VST Acupuncture


Vertex Synchronizing Technique (VST) is founded on the principles of biomechanics under the premise that acupuncture meridians lie on interstitial connective tissue. It is a new method of analysis and acupuncture treatment of balancing the spine and pelvis. Structural and functional examinations of shoulder and pelvic girdles in three-dimensional view are the key component behind VST for treatment of musculoskeletal diseases.

The integrity of our physical bodies are based on the balanced tension of our muscles and bones. Our bodies are similar to this model where the ‘sticks’ (bones) are held together by ‘rubber bands’ (muscles). A healthy balance is achieved with symmetrical tension and strain.


In our body, the torso (trunk) connects with the limbs – two legs and two arms. These four areas of the girdles, termed “vertices,” constitute the framework of the entire body. It’s comparable to the axle alignment of a motor vehicle. If there is any misalignment in even one of the areas, the tires will wear unevenly. Likely, imbalance at the girdles will put strain on muscles and joints, pulling them away from their correct anatomical positions. When this symmetry of tension loses its balance, other muscles begin to compensate for the lack of or increased tension in one area. In turn, the body loses its proper alignment which leads to pain.

The musculoskeletal system is a dynamic entity and pain should not be observed and treated merely at the local area. Conditions need to be assessed holistically to locate the source of pain and devise a treatment plan that will not only relieve the pain but prevent recurrence.


VST utilizes proper muscle exams and assessment of the hip’s and shoulder’s range of motion from each plane view (coronal, sagittal, and transverse) to look for the cause of limitation. After examination, treatment is administered, allowing immediate relief of pain and increased range of motion.

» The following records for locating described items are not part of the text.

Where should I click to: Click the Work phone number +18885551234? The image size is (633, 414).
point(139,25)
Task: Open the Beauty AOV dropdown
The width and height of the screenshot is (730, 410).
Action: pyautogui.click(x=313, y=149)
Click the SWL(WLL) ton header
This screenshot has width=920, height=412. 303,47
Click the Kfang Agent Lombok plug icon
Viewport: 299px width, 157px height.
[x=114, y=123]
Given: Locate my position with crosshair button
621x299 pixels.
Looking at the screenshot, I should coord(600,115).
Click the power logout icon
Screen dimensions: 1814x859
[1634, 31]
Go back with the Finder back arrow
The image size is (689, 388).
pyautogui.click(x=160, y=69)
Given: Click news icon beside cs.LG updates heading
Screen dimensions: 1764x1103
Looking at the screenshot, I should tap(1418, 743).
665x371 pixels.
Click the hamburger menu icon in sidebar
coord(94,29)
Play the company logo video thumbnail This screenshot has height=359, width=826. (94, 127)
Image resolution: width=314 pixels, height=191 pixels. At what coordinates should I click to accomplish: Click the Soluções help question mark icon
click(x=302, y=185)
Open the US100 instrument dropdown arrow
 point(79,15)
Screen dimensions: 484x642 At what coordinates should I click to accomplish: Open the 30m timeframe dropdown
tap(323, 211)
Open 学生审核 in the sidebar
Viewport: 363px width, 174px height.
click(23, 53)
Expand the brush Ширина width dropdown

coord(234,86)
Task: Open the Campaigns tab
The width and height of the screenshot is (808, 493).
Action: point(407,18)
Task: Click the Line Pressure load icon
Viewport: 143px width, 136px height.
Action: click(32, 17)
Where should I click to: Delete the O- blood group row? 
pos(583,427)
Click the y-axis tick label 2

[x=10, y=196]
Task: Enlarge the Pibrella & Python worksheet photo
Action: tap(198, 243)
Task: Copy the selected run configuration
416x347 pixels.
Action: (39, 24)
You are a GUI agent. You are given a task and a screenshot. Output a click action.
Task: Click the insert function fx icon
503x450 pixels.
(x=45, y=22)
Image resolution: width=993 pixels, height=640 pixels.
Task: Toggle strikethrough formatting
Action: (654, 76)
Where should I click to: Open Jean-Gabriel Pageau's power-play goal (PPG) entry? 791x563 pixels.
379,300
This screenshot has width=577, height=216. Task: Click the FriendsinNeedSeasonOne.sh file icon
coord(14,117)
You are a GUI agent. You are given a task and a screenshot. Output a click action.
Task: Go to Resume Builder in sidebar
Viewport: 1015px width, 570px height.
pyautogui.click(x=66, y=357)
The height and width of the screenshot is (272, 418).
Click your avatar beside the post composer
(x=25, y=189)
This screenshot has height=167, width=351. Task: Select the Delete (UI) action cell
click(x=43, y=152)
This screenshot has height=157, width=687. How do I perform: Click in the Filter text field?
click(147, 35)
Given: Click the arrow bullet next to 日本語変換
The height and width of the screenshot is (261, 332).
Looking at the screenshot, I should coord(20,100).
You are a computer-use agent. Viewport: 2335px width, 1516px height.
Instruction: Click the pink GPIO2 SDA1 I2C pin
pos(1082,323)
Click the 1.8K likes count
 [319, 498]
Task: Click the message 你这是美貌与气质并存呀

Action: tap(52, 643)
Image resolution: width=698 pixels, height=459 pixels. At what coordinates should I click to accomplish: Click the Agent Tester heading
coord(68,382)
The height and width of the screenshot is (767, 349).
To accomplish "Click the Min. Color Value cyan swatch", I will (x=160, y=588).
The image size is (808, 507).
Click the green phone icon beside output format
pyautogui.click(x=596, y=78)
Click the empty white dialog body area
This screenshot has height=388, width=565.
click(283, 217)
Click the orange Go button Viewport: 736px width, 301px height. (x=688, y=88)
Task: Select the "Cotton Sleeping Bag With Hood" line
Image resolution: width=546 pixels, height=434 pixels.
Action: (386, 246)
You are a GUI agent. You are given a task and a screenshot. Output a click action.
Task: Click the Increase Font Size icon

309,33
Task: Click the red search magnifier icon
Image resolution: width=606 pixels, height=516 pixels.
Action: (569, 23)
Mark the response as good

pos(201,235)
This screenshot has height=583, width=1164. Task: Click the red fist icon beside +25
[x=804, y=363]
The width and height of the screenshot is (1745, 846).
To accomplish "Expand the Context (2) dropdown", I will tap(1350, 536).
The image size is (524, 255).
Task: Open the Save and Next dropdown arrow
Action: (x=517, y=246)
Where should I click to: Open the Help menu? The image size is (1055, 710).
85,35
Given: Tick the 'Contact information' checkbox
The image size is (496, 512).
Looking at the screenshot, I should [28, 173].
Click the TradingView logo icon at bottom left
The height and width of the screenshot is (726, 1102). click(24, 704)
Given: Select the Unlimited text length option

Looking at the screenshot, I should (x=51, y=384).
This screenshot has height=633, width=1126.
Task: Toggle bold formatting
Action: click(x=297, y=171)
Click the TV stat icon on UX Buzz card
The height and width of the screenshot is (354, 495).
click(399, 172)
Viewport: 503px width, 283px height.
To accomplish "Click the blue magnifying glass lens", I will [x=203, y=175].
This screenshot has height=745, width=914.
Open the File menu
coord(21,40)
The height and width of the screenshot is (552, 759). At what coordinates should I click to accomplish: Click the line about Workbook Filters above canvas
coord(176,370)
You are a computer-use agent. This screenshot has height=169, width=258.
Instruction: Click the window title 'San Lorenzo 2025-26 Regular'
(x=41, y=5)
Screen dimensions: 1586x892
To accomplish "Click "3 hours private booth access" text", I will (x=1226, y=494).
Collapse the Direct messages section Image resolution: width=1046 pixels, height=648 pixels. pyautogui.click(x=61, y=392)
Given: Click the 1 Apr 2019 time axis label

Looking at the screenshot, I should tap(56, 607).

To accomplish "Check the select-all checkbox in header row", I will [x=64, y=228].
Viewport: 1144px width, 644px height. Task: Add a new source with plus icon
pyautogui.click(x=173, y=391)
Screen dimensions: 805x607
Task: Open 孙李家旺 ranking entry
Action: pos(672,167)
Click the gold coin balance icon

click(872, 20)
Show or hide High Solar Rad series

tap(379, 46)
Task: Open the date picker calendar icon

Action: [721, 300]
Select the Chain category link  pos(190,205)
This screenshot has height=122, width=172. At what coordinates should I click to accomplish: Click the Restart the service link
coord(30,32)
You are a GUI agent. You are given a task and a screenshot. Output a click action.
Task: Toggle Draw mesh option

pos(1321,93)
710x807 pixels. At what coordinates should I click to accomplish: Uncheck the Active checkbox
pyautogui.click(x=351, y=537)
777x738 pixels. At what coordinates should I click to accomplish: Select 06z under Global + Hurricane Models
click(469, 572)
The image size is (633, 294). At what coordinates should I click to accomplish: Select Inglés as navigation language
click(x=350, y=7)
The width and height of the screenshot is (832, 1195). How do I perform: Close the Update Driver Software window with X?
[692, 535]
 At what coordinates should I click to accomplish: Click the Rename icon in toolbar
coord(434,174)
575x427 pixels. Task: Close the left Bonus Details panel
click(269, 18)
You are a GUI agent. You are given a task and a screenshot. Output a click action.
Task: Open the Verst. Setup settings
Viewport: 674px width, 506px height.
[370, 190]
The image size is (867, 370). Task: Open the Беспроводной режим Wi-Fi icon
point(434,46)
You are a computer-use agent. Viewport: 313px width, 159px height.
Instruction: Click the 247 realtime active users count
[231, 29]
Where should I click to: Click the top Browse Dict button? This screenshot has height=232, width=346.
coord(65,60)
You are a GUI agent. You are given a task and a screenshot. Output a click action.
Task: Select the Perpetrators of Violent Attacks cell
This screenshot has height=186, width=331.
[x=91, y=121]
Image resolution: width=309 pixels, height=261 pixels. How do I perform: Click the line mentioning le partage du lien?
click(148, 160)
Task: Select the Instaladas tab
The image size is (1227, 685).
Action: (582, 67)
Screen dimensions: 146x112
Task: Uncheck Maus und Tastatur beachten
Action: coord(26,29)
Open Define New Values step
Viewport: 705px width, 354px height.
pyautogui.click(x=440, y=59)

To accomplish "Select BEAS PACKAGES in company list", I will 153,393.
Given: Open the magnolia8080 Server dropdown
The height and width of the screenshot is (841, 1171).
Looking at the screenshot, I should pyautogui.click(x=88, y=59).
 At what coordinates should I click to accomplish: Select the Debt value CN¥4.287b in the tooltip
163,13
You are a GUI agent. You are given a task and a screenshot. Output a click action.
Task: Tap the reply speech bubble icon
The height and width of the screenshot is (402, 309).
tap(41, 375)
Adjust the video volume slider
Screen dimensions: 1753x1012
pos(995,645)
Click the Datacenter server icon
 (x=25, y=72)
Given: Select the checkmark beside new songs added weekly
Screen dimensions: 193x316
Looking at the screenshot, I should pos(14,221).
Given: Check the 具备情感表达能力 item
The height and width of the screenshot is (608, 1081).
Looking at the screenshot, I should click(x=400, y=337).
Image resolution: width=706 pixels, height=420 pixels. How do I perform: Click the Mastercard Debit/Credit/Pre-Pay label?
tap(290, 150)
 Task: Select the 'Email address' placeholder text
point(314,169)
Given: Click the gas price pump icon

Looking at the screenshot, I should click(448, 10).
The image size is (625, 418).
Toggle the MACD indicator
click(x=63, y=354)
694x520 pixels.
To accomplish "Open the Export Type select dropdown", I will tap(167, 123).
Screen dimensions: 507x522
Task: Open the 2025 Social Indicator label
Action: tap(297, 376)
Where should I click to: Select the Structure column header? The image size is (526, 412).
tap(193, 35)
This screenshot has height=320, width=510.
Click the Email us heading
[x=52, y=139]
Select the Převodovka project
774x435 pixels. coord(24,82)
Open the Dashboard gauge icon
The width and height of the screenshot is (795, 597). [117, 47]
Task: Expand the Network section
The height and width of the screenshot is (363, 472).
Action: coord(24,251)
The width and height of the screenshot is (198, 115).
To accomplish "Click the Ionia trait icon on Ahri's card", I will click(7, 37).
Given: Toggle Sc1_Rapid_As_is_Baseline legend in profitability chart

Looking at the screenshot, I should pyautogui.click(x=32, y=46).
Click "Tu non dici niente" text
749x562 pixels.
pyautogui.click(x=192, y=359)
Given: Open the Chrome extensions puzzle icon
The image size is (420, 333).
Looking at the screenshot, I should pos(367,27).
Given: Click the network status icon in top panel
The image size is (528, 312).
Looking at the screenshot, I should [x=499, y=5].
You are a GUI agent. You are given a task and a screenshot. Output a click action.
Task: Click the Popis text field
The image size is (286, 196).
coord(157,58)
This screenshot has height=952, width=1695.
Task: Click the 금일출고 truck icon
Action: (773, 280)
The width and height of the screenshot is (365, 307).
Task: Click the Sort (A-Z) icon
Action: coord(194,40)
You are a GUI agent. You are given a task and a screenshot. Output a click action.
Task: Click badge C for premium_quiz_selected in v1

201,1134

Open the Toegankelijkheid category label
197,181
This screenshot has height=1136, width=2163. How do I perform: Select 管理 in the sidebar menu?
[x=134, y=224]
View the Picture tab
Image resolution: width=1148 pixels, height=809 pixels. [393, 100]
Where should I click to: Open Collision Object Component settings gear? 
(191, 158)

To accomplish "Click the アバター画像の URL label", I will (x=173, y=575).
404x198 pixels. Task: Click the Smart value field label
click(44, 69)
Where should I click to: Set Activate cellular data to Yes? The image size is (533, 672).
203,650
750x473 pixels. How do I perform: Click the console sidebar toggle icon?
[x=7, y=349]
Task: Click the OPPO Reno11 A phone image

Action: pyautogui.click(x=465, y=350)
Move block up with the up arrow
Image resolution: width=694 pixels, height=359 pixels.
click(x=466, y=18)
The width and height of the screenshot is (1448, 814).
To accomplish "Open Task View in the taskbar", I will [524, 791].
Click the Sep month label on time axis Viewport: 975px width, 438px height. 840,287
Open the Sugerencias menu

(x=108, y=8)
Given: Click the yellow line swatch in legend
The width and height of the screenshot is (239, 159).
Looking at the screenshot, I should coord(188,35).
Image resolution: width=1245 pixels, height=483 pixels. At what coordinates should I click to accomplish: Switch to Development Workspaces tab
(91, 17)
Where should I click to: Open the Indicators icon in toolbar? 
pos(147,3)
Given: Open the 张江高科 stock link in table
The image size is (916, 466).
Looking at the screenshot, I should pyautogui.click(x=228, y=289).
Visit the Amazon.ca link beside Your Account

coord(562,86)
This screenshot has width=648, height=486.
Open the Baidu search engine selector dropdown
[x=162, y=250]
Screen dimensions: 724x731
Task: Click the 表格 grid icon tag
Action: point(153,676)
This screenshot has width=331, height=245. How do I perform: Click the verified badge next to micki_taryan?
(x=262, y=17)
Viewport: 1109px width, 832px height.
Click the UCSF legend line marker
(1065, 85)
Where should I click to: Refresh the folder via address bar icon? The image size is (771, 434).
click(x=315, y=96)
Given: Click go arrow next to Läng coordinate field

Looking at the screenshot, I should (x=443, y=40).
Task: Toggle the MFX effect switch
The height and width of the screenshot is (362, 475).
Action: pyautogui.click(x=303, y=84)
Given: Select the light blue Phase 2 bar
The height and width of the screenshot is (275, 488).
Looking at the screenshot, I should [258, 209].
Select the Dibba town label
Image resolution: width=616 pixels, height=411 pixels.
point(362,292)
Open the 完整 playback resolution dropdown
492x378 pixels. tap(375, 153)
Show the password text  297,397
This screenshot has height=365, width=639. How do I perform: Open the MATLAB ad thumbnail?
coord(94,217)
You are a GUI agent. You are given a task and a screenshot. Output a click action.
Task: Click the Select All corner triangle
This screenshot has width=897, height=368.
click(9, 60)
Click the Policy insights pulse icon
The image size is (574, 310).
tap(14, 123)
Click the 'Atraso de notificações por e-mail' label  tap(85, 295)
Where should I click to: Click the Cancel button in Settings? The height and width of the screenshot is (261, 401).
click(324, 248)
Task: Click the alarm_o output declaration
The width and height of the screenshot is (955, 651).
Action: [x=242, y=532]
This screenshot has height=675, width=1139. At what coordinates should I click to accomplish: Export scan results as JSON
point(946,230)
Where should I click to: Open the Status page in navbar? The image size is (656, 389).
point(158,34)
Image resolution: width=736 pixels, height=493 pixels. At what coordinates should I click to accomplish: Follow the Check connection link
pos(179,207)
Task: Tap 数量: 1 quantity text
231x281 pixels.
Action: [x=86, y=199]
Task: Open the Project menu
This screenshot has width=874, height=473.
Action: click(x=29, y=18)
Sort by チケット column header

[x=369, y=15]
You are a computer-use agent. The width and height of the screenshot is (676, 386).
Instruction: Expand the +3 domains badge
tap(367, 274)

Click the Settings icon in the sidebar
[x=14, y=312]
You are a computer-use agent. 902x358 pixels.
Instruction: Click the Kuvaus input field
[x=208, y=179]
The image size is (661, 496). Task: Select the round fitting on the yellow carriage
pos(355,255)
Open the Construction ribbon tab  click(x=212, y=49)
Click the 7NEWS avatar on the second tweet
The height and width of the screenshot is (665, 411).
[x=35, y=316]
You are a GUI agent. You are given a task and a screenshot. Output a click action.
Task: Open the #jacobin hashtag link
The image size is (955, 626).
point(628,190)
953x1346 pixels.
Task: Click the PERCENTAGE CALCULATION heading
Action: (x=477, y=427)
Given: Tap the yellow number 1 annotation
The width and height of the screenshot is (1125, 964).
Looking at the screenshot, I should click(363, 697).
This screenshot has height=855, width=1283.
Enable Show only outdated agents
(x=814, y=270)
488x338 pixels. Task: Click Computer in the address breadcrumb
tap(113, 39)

Existing theories of Meridian Acupuncture treatments mainly utilize distal points which are administered while the patient is in static state. However, the musculoskeletal system is dynamic entity and these dynamics must be addressed during treatment. VST aims to target these issues to restore health of joint and muscle structure and function. In doing so, structural integrity is restored and patients experience not only immediate pain relief but increased ROM; therefore, VST is not only treating the pain symptoms but eliminating its cause and diminishing its recurrence.


Electro Stimulation Acupuncture

Electroacupuncture is an increasingly popular form of treatment and is used by practitioners of Eastern medicine for a wide array of conditions.

What’s the difference between electroacupuncture and traditional acupuncture?
Electroacupuncture is quite similar to traditional acupuncture in that the same points are stimulated during treatment. As with traditional acupuncture, needles are inserted on specific points along the body.
The needles are then attached to a device that generates continuous electric pulses using small clips. These devices are used to adjust the frequency and intensity of the impulse being delivered, depending on the condition being treated. Electroacupuncture uses two needles at time so that the impulses can pass from one needle to the other. Several pairs of needles can be stimulated simultaneously, usually for no more than 30 minutes at a time.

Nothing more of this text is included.